But the morning was slipping away, and we had almost forgotten the oracle of a Spanish gentleman in Palencia: "Leon has three sights for the visitor, and only three—the Cathedral, San Isidoro, and San Marcos." We proceeded to take these illustrious churches in order. The Leon Cathedral, closely analogous to the Gothic masterpieces of northern France, is far beyond all poor praises of mine. Now in process of repair and stripped of the garish shrines of modern worship, it may be enjoyed purely as architecture—a temple of high beauty. Let artists tell of its towers and finials, flying buttresses, gables, cornices, galleries, piers, façades. Yet one need not be an artist to delight in the glow of its great rose windows, or to spend fascinated hours poring over the chiselled story book of portals, stalls, and cloisters. Such inimitable glass, burning still with the fervors of the mediæval faith! And such a world of divinity and humanity, even down to childish mischief, in those multitudinous carvings! The Passion scenes are repeated over and over, creation and judgment are there, the life, death, and ascension of the Virgin, hero legends, animal fables, and folk-lore. Gothic energy is abundantly manifest. St. George smites the dragon, St. Michael tramples the devil, Samson splits the lion's jaws, and Santiago, carved in ebony on a door in the mellow-hued old cloisters, is riding down the Moors with such contagious fury that the very tail of his horse is twisted into a ferocious quirk. On angel-guarded tombs pictures of ancient battle, murder, vengeance, are graven in the long-remembering stone. But marble birds peck at the marble fruit, the ivory peasant drives his pigs, the alabaster shepherd watches his flock, the lad leads his donkey, the monk feeds the poor at the abbey gates, and plump stone priests, stowed away in shadowy niches, make merry over the wine.

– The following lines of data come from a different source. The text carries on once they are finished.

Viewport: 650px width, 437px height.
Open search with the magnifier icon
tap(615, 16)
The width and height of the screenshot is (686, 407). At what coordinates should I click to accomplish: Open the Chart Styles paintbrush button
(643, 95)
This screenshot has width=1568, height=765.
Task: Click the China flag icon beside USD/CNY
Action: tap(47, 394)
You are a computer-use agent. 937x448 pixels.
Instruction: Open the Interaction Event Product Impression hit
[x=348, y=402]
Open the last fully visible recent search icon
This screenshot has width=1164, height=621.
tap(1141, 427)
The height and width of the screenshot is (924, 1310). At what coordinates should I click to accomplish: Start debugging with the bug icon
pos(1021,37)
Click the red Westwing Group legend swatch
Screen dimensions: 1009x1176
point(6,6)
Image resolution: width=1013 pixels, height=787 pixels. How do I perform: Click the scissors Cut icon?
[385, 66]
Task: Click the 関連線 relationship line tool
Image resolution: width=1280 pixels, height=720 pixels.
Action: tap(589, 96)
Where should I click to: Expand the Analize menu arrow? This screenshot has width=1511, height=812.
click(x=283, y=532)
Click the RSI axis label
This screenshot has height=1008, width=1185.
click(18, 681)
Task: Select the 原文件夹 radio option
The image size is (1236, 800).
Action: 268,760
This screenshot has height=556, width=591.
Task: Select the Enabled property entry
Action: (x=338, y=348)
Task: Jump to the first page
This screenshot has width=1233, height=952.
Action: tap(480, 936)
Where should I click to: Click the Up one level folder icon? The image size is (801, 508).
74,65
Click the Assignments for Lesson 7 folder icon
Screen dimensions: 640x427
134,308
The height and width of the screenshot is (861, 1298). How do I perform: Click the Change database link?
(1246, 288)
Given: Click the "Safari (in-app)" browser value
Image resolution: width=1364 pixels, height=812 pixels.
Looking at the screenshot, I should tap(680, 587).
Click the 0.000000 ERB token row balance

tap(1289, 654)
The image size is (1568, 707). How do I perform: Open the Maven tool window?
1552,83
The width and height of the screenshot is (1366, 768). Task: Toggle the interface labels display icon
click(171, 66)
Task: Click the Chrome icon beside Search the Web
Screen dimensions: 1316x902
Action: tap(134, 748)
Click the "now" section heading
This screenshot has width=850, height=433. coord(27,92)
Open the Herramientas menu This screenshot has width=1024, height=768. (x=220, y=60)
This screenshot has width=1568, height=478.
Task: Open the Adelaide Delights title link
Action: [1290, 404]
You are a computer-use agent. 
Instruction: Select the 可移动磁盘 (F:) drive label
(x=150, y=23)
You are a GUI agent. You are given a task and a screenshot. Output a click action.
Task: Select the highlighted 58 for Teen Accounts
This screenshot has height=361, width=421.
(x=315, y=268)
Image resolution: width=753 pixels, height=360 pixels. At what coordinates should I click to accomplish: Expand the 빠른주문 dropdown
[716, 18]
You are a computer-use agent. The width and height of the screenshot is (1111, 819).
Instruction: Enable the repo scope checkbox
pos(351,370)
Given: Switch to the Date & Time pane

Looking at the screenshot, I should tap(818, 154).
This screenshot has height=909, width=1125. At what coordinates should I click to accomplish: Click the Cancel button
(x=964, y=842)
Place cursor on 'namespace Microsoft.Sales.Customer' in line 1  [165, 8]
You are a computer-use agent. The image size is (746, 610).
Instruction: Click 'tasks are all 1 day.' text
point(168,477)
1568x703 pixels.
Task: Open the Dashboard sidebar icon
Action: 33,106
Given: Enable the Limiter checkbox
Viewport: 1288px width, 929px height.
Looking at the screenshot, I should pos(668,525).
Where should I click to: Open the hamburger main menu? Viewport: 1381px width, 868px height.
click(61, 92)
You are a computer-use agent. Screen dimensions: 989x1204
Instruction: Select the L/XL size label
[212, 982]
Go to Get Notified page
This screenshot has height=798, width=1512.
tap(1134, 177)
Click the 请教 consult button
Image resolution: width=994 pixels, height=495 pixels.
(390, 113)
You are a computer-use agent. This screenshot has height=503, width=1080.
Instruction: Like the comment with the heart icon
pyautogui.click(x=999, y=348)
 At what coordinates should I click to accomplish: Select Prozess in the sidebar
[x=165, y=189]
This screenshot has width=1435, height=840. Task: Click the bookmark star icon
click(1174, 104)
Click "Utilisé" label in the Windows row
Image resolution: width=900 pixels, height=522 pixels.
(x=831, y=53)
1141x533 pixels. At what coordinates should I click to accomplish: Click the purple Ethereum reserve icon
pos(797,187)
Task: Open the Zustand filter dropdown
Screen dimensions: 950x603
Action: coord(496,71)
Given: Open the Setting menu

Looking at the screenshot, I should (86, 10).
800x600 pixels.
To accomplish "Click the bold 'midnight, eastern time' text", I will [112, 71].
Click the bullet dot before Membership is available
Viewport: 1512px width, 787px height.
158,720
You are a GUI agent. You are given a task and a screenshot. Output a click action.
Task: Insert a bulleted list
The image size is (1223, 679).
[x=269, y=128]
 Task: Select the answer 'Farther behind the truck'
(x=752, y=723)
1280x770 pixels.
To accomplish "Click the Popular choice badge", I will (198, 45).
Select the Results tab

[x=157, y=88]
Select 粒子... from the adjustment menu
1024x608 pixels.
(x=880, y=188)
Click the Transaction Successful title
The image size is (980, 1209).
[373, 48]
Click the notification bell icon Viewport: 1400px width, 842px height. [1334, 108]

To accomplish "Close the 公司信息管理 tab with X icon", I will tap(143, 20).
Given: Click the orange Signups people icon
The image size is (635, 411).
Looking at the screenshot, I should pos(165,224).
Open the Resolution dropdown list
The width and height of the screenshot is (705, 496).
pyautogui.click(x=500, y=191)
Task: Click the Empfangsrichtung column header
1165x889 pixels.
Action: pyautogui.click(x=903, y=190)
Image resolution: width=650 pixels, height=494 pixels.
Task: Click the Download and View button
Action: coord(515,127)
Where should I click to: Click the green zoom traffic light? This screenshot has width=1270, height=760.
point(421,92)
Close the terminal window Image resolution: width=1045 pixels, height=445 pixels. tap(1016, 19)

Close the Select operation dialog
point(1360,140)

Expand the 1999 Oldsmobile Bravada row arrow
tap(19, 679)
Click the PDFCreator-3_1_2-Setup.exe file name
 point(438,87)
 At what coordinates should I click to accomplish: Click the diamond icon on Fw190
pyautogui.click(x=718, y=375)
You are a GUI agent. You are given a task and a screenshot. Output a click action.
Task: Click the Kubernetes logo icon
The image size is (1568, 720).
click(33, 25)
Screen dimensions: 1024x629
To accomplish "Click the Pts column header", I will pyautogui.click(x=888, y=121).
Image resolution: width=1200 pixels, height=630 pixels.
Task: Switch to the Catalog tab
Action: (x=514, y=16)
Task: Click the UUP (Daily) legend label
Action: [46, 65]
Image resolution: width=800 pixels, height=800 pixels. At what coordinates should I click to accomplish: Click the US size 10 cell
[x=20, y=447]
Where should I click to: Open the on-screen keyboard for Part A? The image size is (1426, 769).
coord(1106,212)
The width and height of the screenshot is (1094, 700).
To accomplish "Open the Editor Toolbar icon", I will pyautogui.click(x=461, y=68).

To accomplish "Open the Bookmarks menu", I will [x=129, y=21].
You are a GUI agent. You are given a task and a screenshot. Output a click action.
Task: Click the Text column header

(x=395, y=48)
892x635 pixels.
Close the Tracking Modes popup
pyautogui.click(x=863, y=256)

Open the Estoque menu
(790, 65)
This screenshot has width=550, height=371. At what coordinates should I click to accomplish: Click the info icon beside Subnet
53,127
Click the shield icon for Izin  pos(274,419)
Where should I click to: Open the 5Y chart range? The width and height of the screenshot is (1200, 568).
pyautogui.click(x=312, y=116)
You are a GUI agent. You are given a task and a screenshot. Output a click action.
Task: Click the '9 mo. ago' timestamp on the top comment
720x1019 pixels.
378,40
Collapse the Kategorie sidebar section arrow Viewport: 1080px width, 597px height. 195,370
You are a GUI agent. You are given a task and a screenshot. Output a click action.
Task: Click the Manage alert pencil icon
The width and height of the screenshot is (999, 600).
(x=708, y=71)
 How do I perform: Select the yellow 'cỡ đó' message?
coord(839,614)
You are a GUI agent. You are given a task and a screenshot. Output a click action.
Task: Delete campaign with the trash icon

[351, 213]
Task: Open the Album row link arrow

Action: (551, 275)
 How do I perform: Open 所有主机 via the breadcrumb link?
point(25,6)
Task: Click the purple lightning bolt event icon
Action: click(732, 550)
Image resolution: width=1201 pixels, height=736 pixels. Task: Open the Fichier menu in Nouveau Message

Toledo Cathedral. Door of Lions

If we had revelled overmuch in the art values of the cathedral, San Isidoro administered a prompt corrective. This Romanesque church, dating from the beginning of the eleventh century and a forerunner of the Escorial in that it was founded by the first Fernando of Castile as a royal mausoleum, is excessively holy. Not merely are the bones of the patron saint kept on the high altar, but the Host is on constant exhibition there. Unaware of these especial sanctities, we were quietly walking toward the choir, when an angry clamor from behind caused us to turn, and there, stretching their heads out over the railing of an upper gallery, was a line of furious priests. In vain the sacristan strove to excuse us, "foreigners and ladies," who did not know that we were expected to fall upon our knees on first entering the door. We had been guilty of no irreverence beyond this omission, and even under the hail of priestly wrath did our best to withdraw correctly without turning our backs to the altar. But nothing would appease that scandalized row of gargoyles, whose violent rudeness seemed to us the greater desecration. Thus it was that we did not enter the frescoed chambers of the actual Panteon, said to be imposing yet, although the royal tombs were broken up by the French in 1808. Very wrong in the French, but unless the manners of San Isidoro's bodyguard have degenerated, the soldiers of Napoleon may have had their provocation.

It was now high noon, and the market-place had poured all its peasants out upon the streets. Groups of them were lying at luncheon under the trees, passing the pigskin bottle of wine from mouth to mouth. Beggars were standing by and blessing them in return for scraps of the coarse and scanty fare. "May God repay! May the saints prosper thy harvest!"

A woman riding home, sitting erect on the red-striped donkey-bag, handed a plum to her husband, who trudged beside her in gray linen trunks and green velveteen waistcoat, with a white square of cloth set, for ornament, into the middle of the back. He divided the fruit with a pleading cripple, who called after them as devoutly as a man with half a plum in his cheek well could, "May the Blessed Virgin ride forth with you and gladden all your way!"

We had, because of the increasing heat, conjured up a carriage, a species of invalid stage-coach, and were therefore the envy of little schoolboys in blue pinafores. Their straw satchels bobbed on their backs as they gave chase to our clattering ark and clung to steps and door. This mode of locomotion did not save us time, for our coachman had domestic cares on his mind and drew up to bargain for a chicken, which finally mounted with a squall to the box seat; but in due Spanish season we stopped before the plateresque façade of San Marcos.

This is a still unfinished convent, rich in artistic beauties and historic memories. Here, for instance, is a marvellously human head of St. Francis, a triumph of the polychrome sculpture, and here is the little cell where the poet Quevedo, "colossal genius of satire," was imprisoned for over three years by Philip IV, the patron of Velázquez. It is not so easy to cage a mocking-bird, though the satire-pencilled walls have been well whitewashed.

But San Marcos was originally a hospital for pilgrims on the road to Compostela, and conch shells are the central ornamentation of arch and vault and frieze. We accepted the rebuke; we would loiter no more. Early that afternoon we took train for Coruña, after which some agency other than steam must transport us to the mediæval city of St. James.